Kemudian, kepingan alat uji (test
strip) dimasukkan dan apabila menunjukkan hasil positif maka akan muncul
dua pita berwarna ungu kemerahan.[19]
Tingkat akurasi dari alat uji ini mencapai 99.6%, namun semua hasil positif
harus dikonfirmasi kembali dengan ELISA.[19]
Selain ELISA, tes antibodi HIV lain yang dapat digunakan untuk pemeriksaan
lanjut adalah Western blot.[17]
Tes antigen
dapat mendeteksi antigen (protein P24) pada HIV yang memicu respon antibodi.[16]
Pada tahap awal infeksi HIV, P24 diproduksi dalam jumlah tinggi dan dapat
ditemukan dalam serum darah.[16]
Tes antibodi dan tes antigen digunakan secara berkesinambungan untuk memberikan
hasil deteksi yang lebih akurat dan lebih awal.[16]
Tes ini jarang digunakan sendiri karena sensitivitasnya yang rendah dan hanya
bisa bekerja sebelum antibodi terhadap HIV terbentuk.[16]
Penularan dan Pencegahan
HIV dapat
ditularkan melalui injeksi langsung ke aliran darah, serta kontak membran
mukosa atau jaringan yang terlukan dengan cairan tubuh tertentu yang
berasal dari penderita HIV.[20]
Cairan tertentu itu meliputi darah, semen, sekresi vagina, dan ASI.[20]
Beberapa jalur penularan HIV yang telah diketahui adalah melalui hubungan
seksual, dari ibu ke anak (perinatal), penggunaan obat-obatan intravena,
transfusi dan transplantasi, serta paparan pekerjaan.[21]
Hubungan seksual
Menurut data WHO, pada tahun 1983-1995,
sebanyak 70-80% penularan HIV dilakukan melalui hubungan heteroseksual,
sedangkan 5-10% terjadi melalui hubungan homoseksual.

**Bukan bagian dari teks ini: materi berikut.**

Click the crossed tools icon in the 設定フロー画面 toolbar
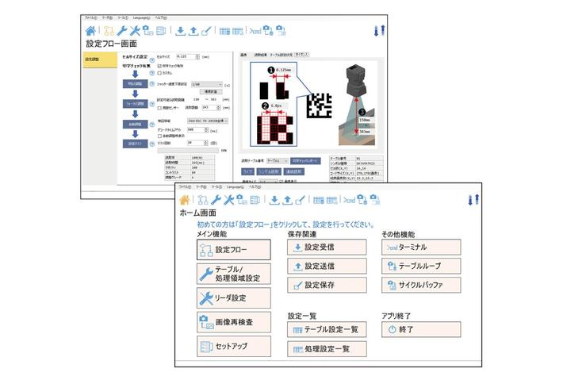This screenshot has height=376, width=563. 136,30
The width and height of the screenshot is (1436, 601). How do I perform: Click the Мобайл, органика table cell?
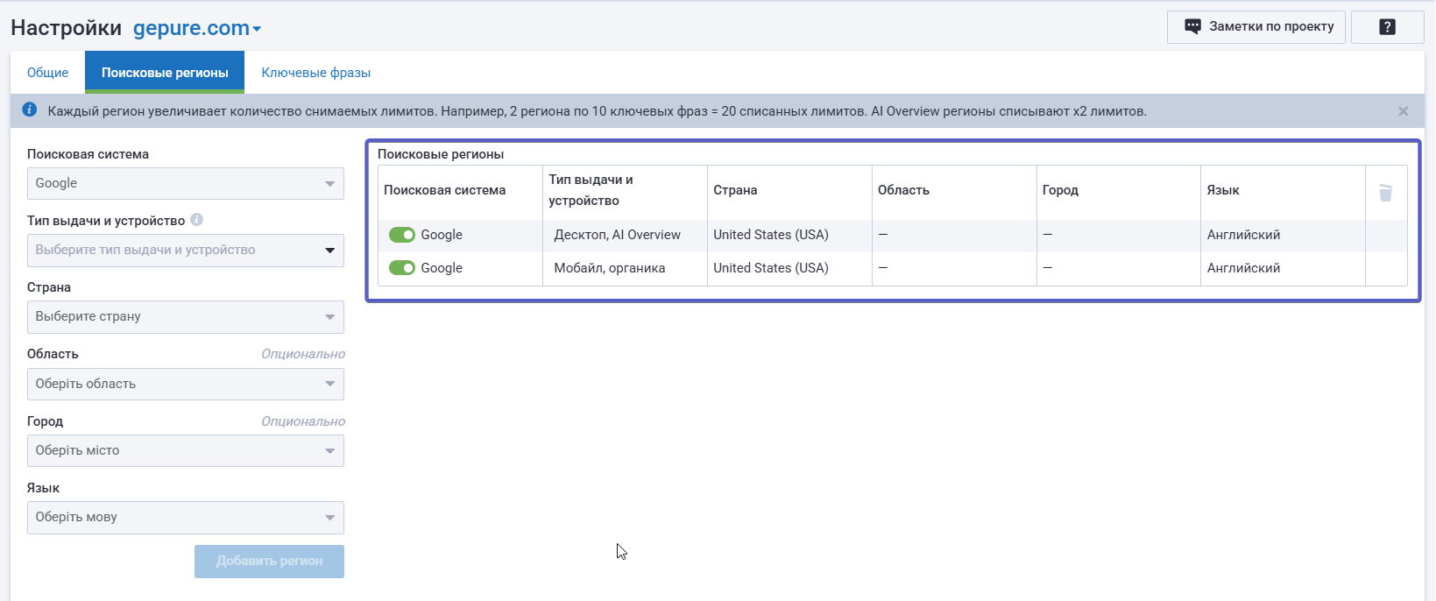610,268
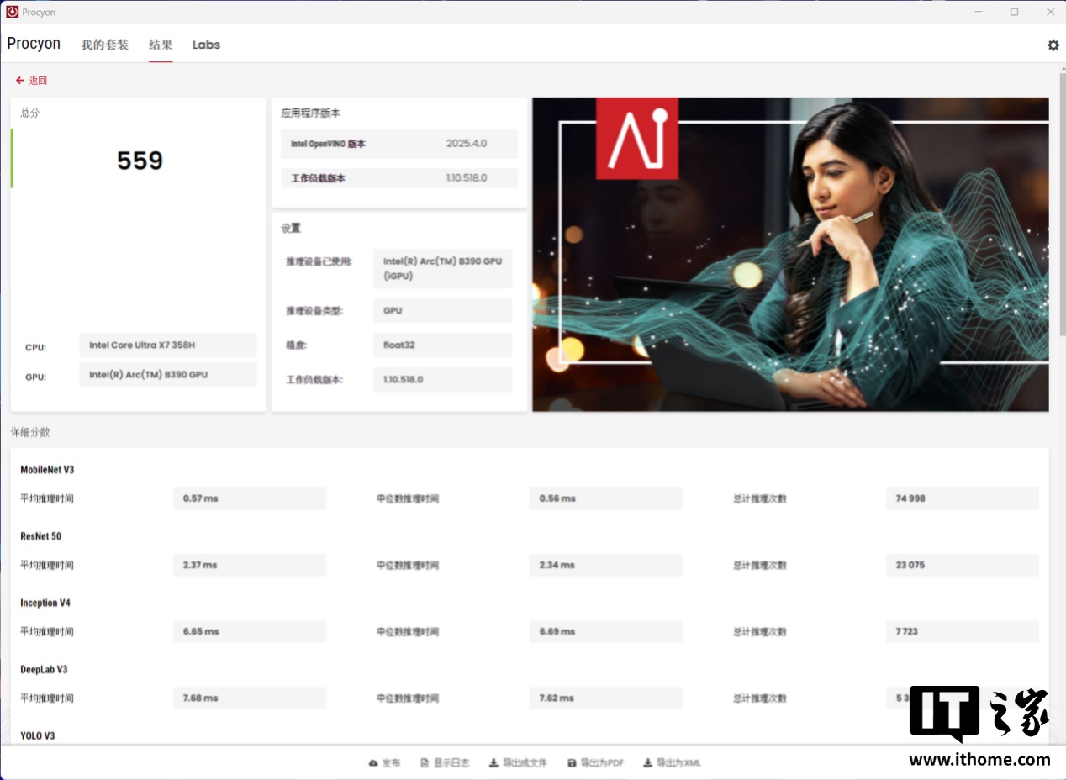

Kontak seksual melalui
vagina dan anal memiliki resiko yang lebih besar untuk menularkan HIV
dibandingkan dengan kontak seks secara oral.[22]
Beberapa faktor lain yang dapat meningkatkan resiko penularan melalui hubungan
seksual adalah kehadiran penyakit menular seksual, kuantitas
beban virus, penggunaan douche. Seseorang yang menderita penyakit menular seksual lain
(contohnya: sifilis,
herpes
genitali, kencing nanah, dsb.) akan lebih mudah menerima
dan menularkan HIV kepada orang lain yang berhubungan seksual dengannya.[23]
[24]
Beban virus merupakan jumlah virus aktif yang ada di dalam tubuh. Penularah HIV
tertinggi terjadi selama masa awal dan akhir infeksi HIV karena beban virus
paling tinggi pada waku tersebut.[24]
Pada rentan waktu tersebut, beberapa orang hanya menimbulkan sedikit gejala
atau bahkan tidak sama sekali.[24]
Penggunaan douche dapat meningkatkan resiko penularan HIV karena menghancurkan bakteri
baik di sekitar vagina dan anus yang memiliki fungsi proteksi.[24]

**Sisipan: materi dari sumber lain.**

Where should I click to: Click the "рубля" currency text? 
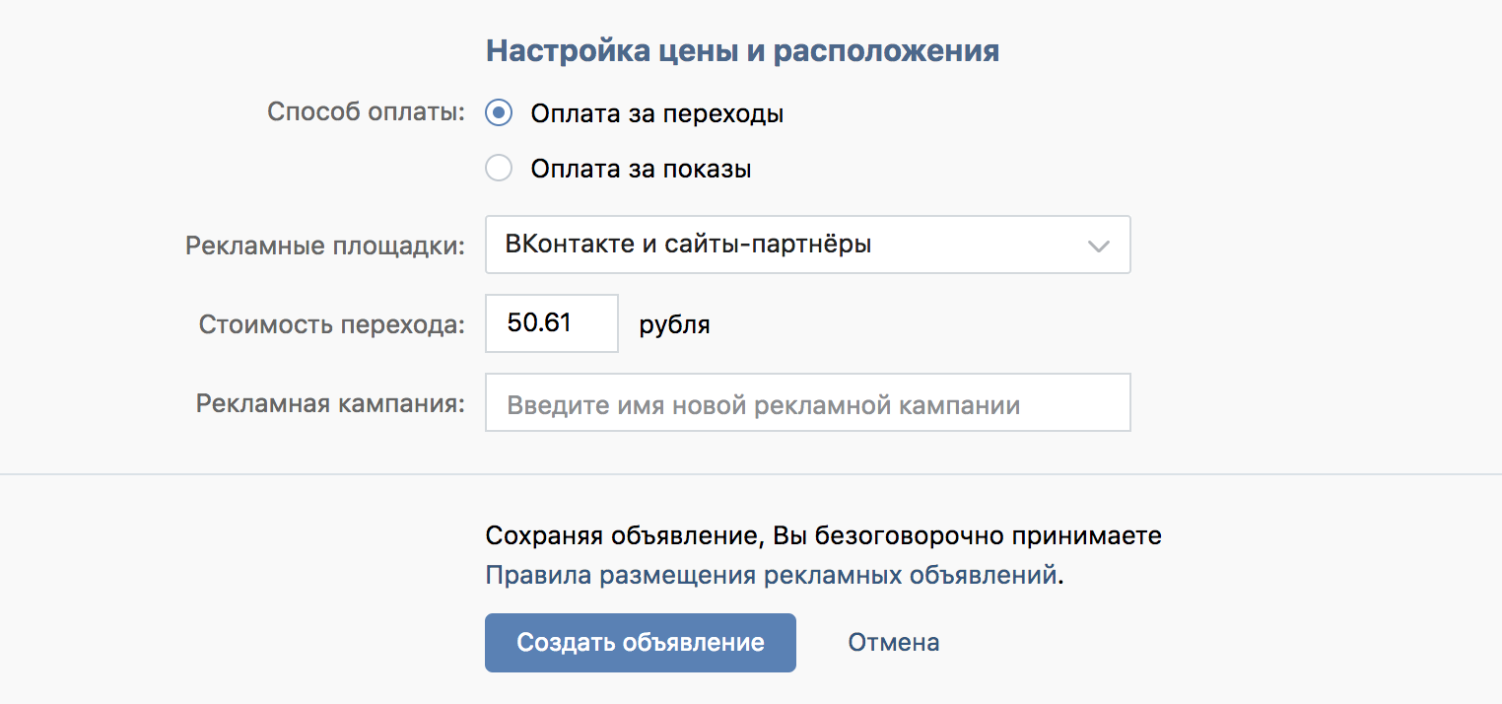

Selain itu, penggunaan douche setelah berhubungan seksual dapat menekan bakteri
penyebab penyakit masuk ke dalam tubuh dan mengakibatkan infeksi.[24]
Pencegahan HIV
melalui hubungan seksual dapat dilakukan dengan tidak berganti-ganti pasangan
dan menggunakan kondom.[21] Cara
pencegahan lainnya adalah dengan melakukan hubungan seks tanpa menimbulkan
paparan cairan tubuh.[23]
Untuk menurunkan beban virus di dalam saluran kelamin dan darah, dapat
digunakan terapi anti-retroviral.[24]
Ibu ke anak (transmisi
perinatal)
Penularan HIV
dari ibu ke anak dapat terjadi melalui infeksi in utero, saat proses persalinan, dan melalui pemberian ASI.[21]

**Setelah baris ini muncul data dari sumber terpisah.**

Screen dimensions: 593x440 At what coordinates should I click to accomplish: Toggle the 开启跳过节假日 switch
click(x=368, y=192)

Beberapa faktor maternal dan eksternal lainnya dapat mempengaruhi transmisi HIV
ke bayi, di antaranya banyaknya virus dan sel imun pada trisemester pertama,
kelahiran prematur, dan lain-lain.[21]
Penurunan sel imun (CD4+) pada ibu dan tingginya RNA virus dapat meningkatkan
resiko penularan HIV dari ibu ke anak. Selain itu, sebuah studi pada wanita
hamil di Malawi dan AS juga menyebutkan bahwa kekurangan vitamin A dapat
meningkatkan risiko infeksi HIV. Risiko penularan perinatal dapat dilakukan
dengan persalinan secara caesar, tidak memberikan ASI, dan pemberian AZT pada
masa akhir kehamilan dan setelah kelahiran bayi.[21] Di
sebagian negara berkembang, pencegahan pemberian ASI dari penderita HIV/AIDS
kepada bayi menghadapi kesulitan karena harga susu formula sebagai pengganti
relatif mahal.[25]
Selain itu, para ibu juga harus memiliki akses ke air bersih dan memahami cara
mempersiapan susu formula yang tepat.